Selama Januari 2020, Gempa Guncang Jatim Sebanyak 41 Kali

Nganjuk, relawan.id – Selama Januari 2020 telah terjadi gempa bumi sebanyak 41 kali di Jatim dan sekitarnya. Dari 41 kali gempa itu, hanya satu kali yang dirasakan getarannya karena berkedalaman dangkal kurang dari 60 Km.

“Selama periode Januari di wilayah Jawa Timur dan sekitarnya telah terjadi gempa bumi sebanyak 41 kali. Gempa itu hanya satu kali dirasakan getarannya karena kedalaman gempa kurang dari 60 Km, dengan rentang kekuatan Magnitudo 3 hingga 5 SR,” ujar Kepala Stasiun Geofisika Kelas III BMKG Sawahan Nganjuk Mohammad Chudori, Ahad (2/2/2020).

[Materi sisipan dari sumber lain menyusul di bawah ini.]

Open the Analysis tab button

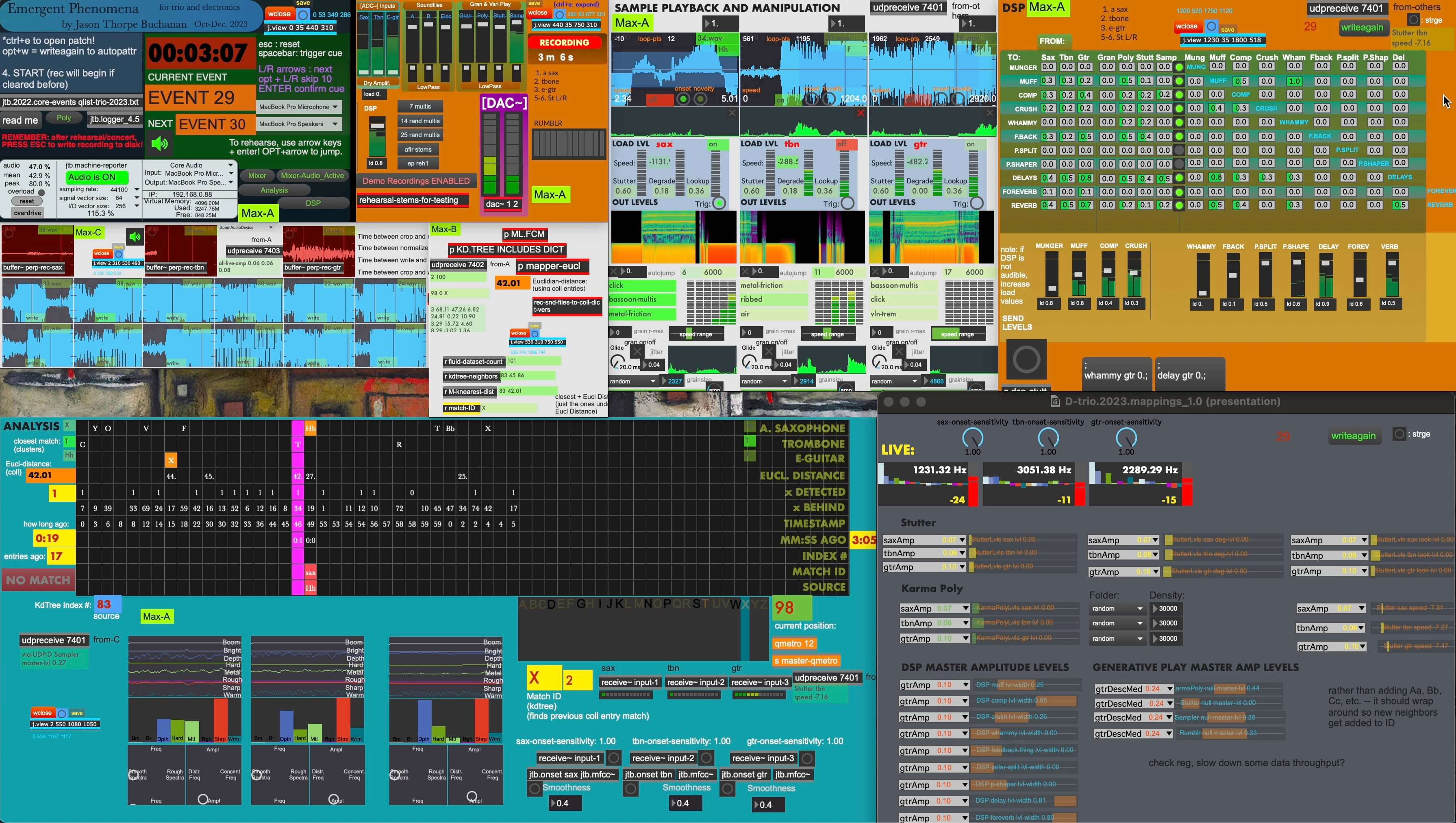274,190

Dari kejadian satu gempabumi yang dirasakan tersebut, kata Chudori, yakni pada tanggal 4 Januari 2020 pukul 05:55:47 WIB dengan kekuatan M 4.7 dengan kedalaman 37 km yang berlokasi 98 km Selatan Malang. Getarannya, lanjut Chudori, dirasakan di Sawahan- Nganjuk, Terpursari-Lumajang, Ponorogo, Trenggalek dalam skala intensitas II MMI serta Karangkates-Malang, Tulungagung, Blitar dalam skala III MMI.

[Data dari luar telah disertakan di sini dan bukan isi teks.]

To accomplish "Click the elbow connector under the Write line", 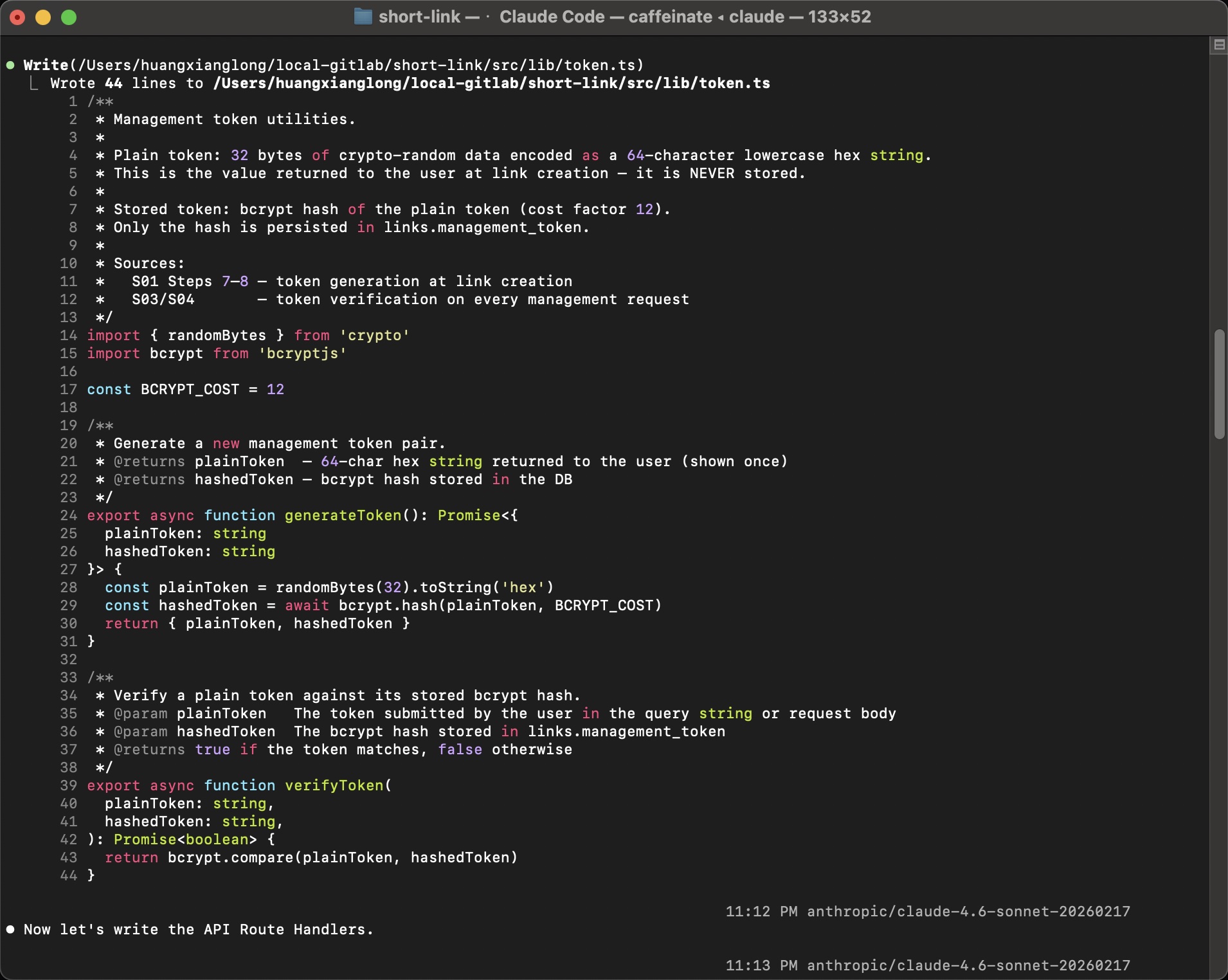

“Yang cukup terasa pada tanggal 4 Januari kekuatan M 4.7 dengan kedalaman 37 km yang berlokasi 98 km Selatan Malang. Semoga tidak akan ada lagi,” ujarnya.

Chudori mengungkapkan untuk klasifikasi gempa bumi di wilayah Jawa Timur dan sekitarnya pada bulan Januari 2020 dikelompokkan menjadi tiga bagian yaitu, gempa bumi berdasarkan jumlah atau frekuensi, magnitudo, dan kedalamannya.

“Berdasarkan frekuensi atau jumlah kejadian gempa bumi terbanyak terjadi pada tanggal 4 Januari 2020 sejumlah 6 kejadian, dengan rentang Kekuatan magnitudo 3-5 SR. Kemudian berdasarkan kekuatan atau magnitudo gempa bumi lebih kecil dari tiga sebanyak 14 kejadian, Gempa bumi dengan Kekuatan atau magnitudo berkisar dari tiga hingga 5 sebanyak 27 kejadian,” paparnya.

Sedangkan berdasarkan kedalaman gempa bumi kurang dari 60 km sebanyak 33 kejadian, gempa bumi dengan kedalaman 60 hingga 300 km sebanyak 8 kejadian. Berdasarkan Kekuatan magnitudonya, gempa bumi di bawah magnitudo 3 sebanyak 14 kali, kekuatan antara 3 hingga 5 sebanyak 27 kali dan tidak ada gempa bumi magnitude lebih besar dari lima.

“Namun tidak ada kejadian gempa bumi dengan kedalaman lebih dari 300 km. Untuk kedalaman gempa bumi kurang dari 60 km sebanyak 33 kali, gempa bumi dengan kedalaman 60 hingga 300 km sebanyak 8 kali,” pungkasnya.